Komitmen tersebut ditunjukkan melalui penetapan perubahan Program Pembentukan Peraturan Daerah (Propemperda) Tahun 2026 dalam rapat paripurna DPRD Kota Probolinggo.
Perubahan itu tertuang dalam Keputusan DPRD Kota Probolinggo Nomor 100.3.1/27/KPTS/DPRD.KOTA/425.050/2026 tentang Program Pembentukan Peraturan Daerah Kota Probolinggo Tahun 2026 yang ditandatangani langsung oleh Ketua DPRD Kota Probolinggo, Dwi Laksmi Sinta Kusumawardani.
Dalam keterangannya, Dwi Laksmi menegaskan perubahan Propemperda dilakukan karena terdapat sejumlah Rancangan Peraturan Daerah (Raperda) yang belum sempat dibahas pada masa sidang sebelumnya sehingga perlu dijadwalkan ulang.
Menurutnya, proses legislasi daerah tidak boleh dilakukan secara tergesa-gesa hanya demi mengejar kuantitas Perda.

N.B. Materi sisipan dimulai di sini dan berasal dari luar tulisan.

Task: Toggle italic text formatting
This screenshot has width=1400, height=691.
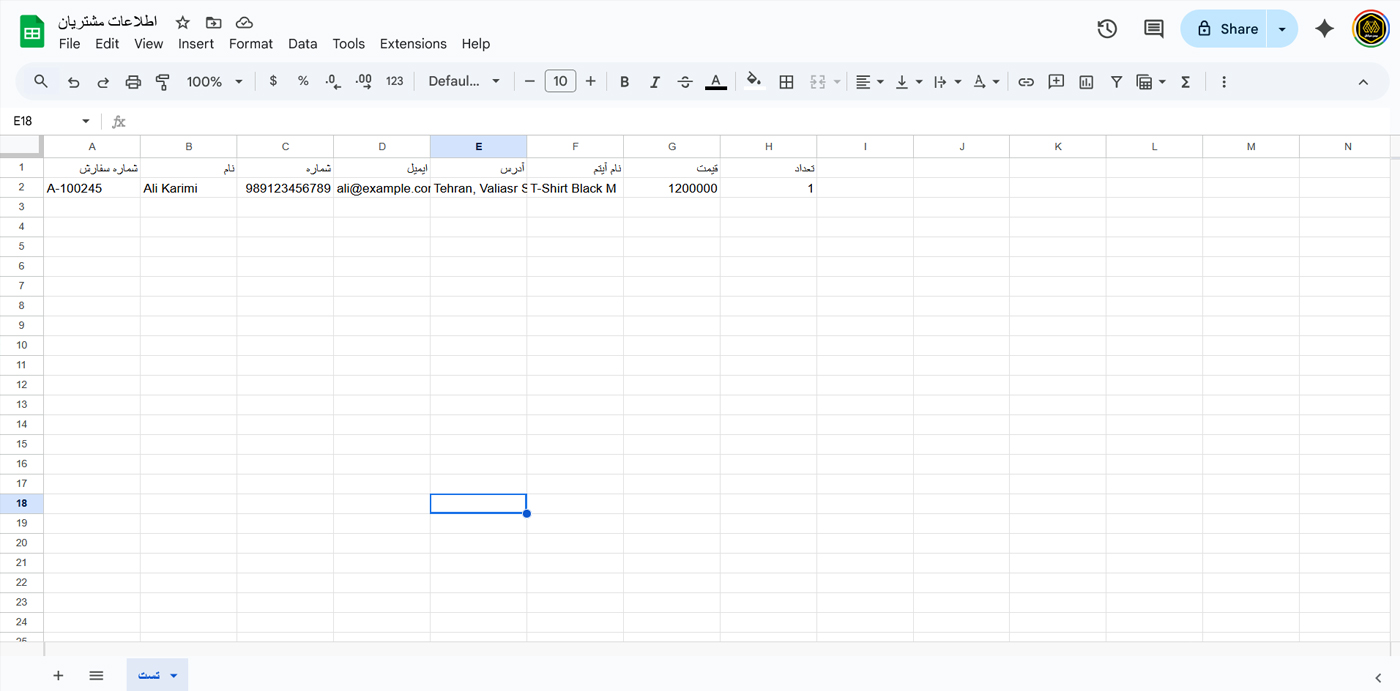Action: tap(654, 82)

“Semakin banyak Perda belum tentu semakin baik. Karena Perda itu sifatnya mengikat masyarakat. Maka harus benar-benar disesuaikan dengan kebutuhan dan urgensinya,” tegasnya.

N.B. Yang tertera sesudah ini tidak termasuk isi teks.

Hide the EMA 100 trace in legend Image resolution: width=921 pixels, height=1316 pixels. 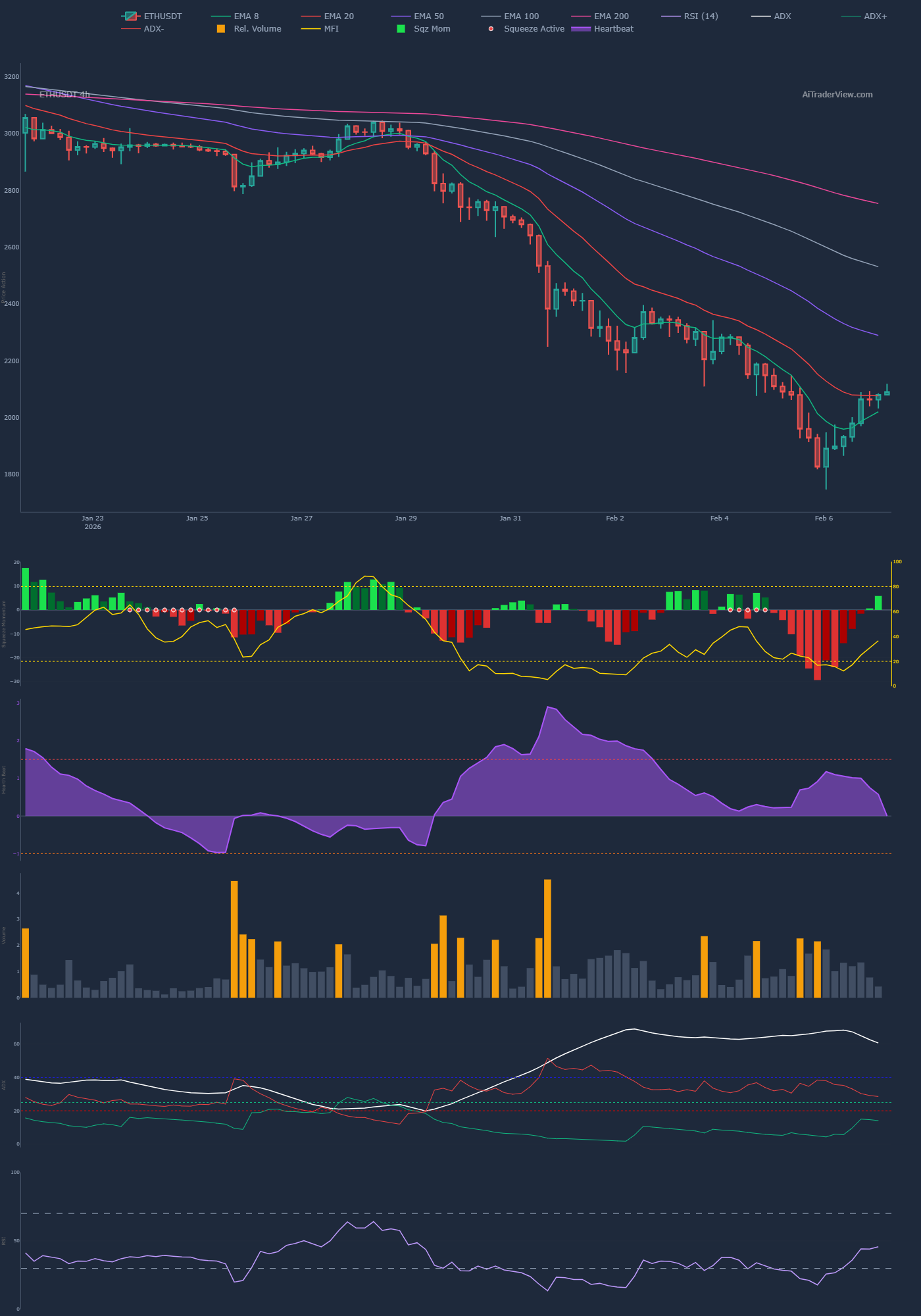[521, 16]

Ia menambahkan DPRD melalui Badan Pembentukan Peraturan Daerah (Bapemperda) melakukan penyaringan ketat terhadap setiap usulan regulasi dengan melibatkan harmonisasi bersama Kementerian Hukum dan HAM serta konsultasi ke pemerintah pusat.

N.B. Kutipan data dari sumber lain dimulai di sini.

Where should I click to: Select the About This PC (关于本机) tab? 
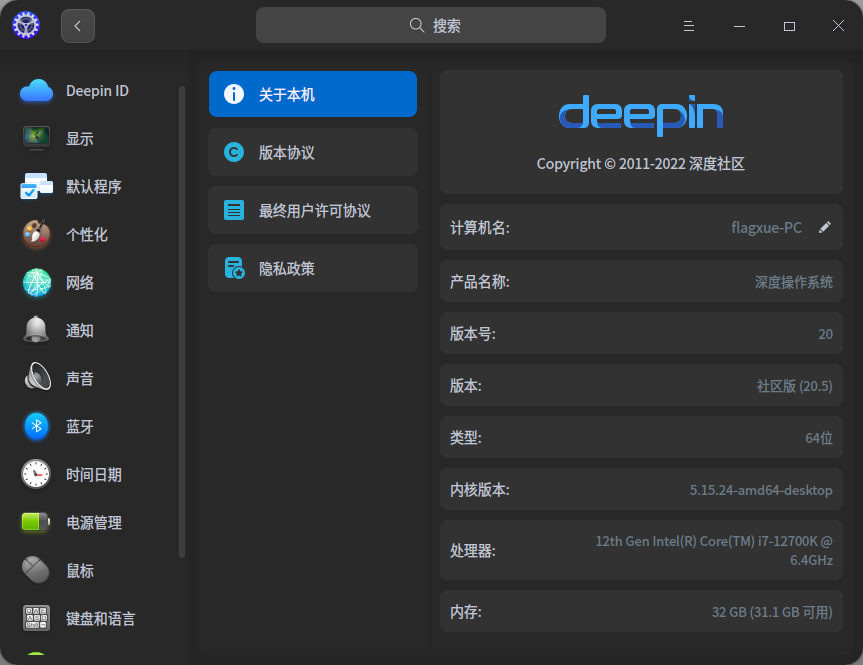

Dalam Propemperda 2026, DPRD Kota Probolinggo mulai memperkuat peran legislasi dewan melalui sejumlah Raperda inisiatif DPRD, di antaranya Raperda tentang Penyelenggaraan Pariwisata, Penyelenggaraan Kesejahteraan Sosial, Pengelolaan Sampah Spesifik, Ketahanan Pangan, Perlindungan dan Pemberdayaan Koperasi, hingga Pencegahan dan Pemberantasan Penyalahgunaan Narkotika.
Dwi Laksmi menilai arah pembentukan regulasi tersebut harus mampu menjawab tantangan pembangunan Kota Probolinggo ke depan, terutama dalam penguatan ekonomi daerah, pelayanan sosial, serta perlindungan masyarakat.
Selain itu, DPRD juga menjadwalkan pembahasan sejumlah Raperda strategis usulan eksekutif seperti Penanaman Modal, Perumahan dan Kawasan Permukiman, Penataan Pedagang Kaki Lima, hingga perubahan APBD Tahun Anggaran 2026.
Melalui perubahan Propemperda 2026 tersebut, Ketua DPRD Kota Probolinggo ingin memastikan setiap regulasi yang lahir bukan sekadar dokumen hukum, melainkan menjadi dasar pembangunan yang memiliki dampak nyata bagi masyarakat.
Langkah itu sekaligus memperlihatkan bahwa DPRD Kota Probolinggo mulai menempatkan fungsi legislasi sebagai instrumen penting dalam menentukan arah masa depan daerah, bukan hanya formalitas sidang tahunan.